Shameless spitacular stylistic slurred shittalking speech. Style? Strange. Thirstin Howl III represents a kind of MC to whom “flowing” is probably not a first priority. Sticking to the script? Screw that.
Thirstin’s career probably would not exist without a burgeoning indie rap scene and a well-received guest appearance on the Rawkus “Soundbombing 2” compilation. This isn’t entirely a bad thing. Thirstin Howl as a rapper depends entirely on his punchlines; and many of them are drop-dead funny. He occasionally misses the mark by a mile with lines like “Don’t call me ‘Dunn’, ’til I’m finished” on “The Polo Rican” but makes up for it by making hilariously un-PC statements like “Every broad got a hoe of her own; share the wealth – bring the bitch home!” on “I Wanna Watch.” In fact, the latter is Thirstin’s ode to how his homegirl eats pussy BETTER than he does. Not since Big Punisher has ANY rapper (Latino or otherwise) been so up front about the pleasures of oral sex.

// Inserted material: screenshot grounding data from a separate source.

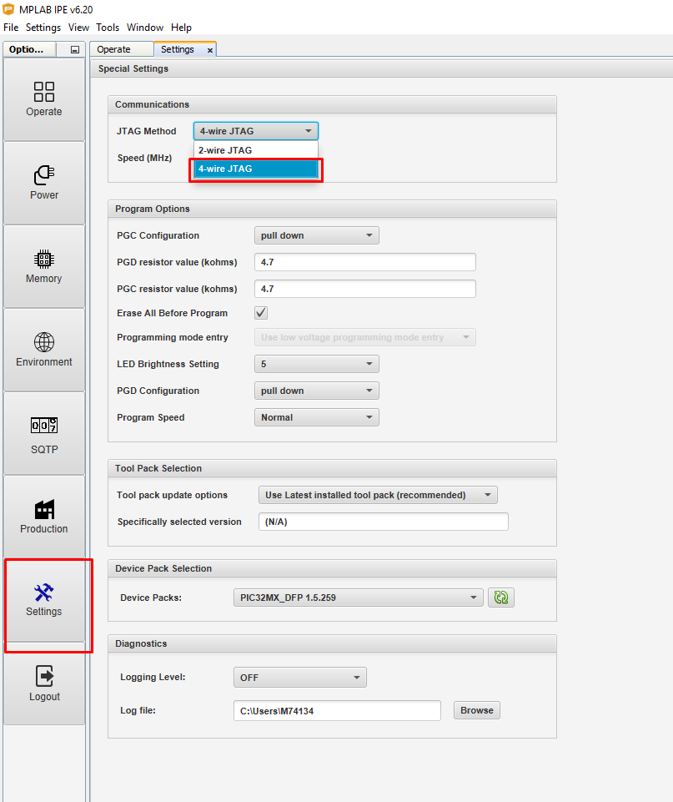The width and height of the screenshot is (673, 802).
Task: Open the LED Brightness Setting selector
Action: point(316,364)
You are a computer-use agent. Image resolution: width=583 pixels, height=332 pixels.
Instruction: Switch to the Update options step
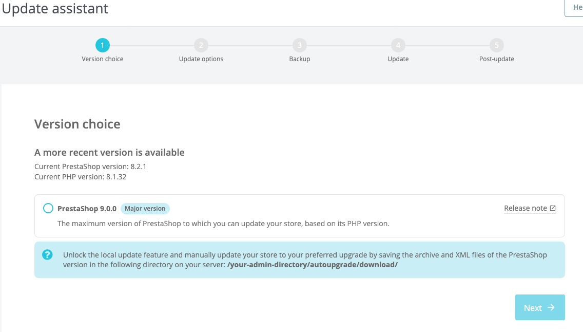click(x=201, y=59)
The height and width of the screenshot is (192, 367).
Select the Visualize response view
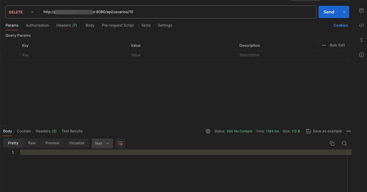point(77,143)
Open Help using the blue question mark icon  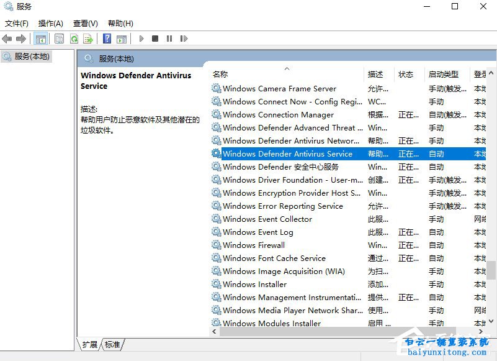point(106,38)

The flipside of the equation is that Thirstin’s style can quickly get tiresome. If he was rapping to Skrew music, his obnoxiously slow flow might be perfect – but over hardcore New York beats by the likes of Willtell and PF Cuttin, it seems almost off-tempo. That’s not the biggest downside to this CD. This self-manufactured and distributed release serves as a showcase for Thirstin’s talents, but also for the good reasons to be signed to a record label. Production quality is ALL over the map. Even songs like “Russian Roulette” that have a cameo from Brooklyn Academy (including Pumpkinhead) and a slamming beat suffer. Within the first thirty seconds of the song you will hear a “skip” that indicates the song was not laid cleanly onto tape. From one song to the next the volume level changes enough that you’ll be constantly adjusting your stereo or headset volume.
To be entirely fair, Thirstin Howl’s album is fun to listen to. Amusing songs like “Stole” (which in part reinterprets Black Rob’s “Whoa”), “How Many Babbee Mova’s” and the Eminem duet track “Watch Deez” are still worth the price of admission. Thirstin Howl’s style, for better or worse, is best served in small doses. Even on a well-produced, well-mastered album, this basic truth would not change. Regardless this album is still held back more by shitty production than shitty rapping. Thirstin needs a professionally produced six track EP that equals the quality of his “Brooklyn Hard Rock” track from “Soundbombing 2” to really turn heads. Until then, self-released albums such as this one are strictly for his die-hard fans.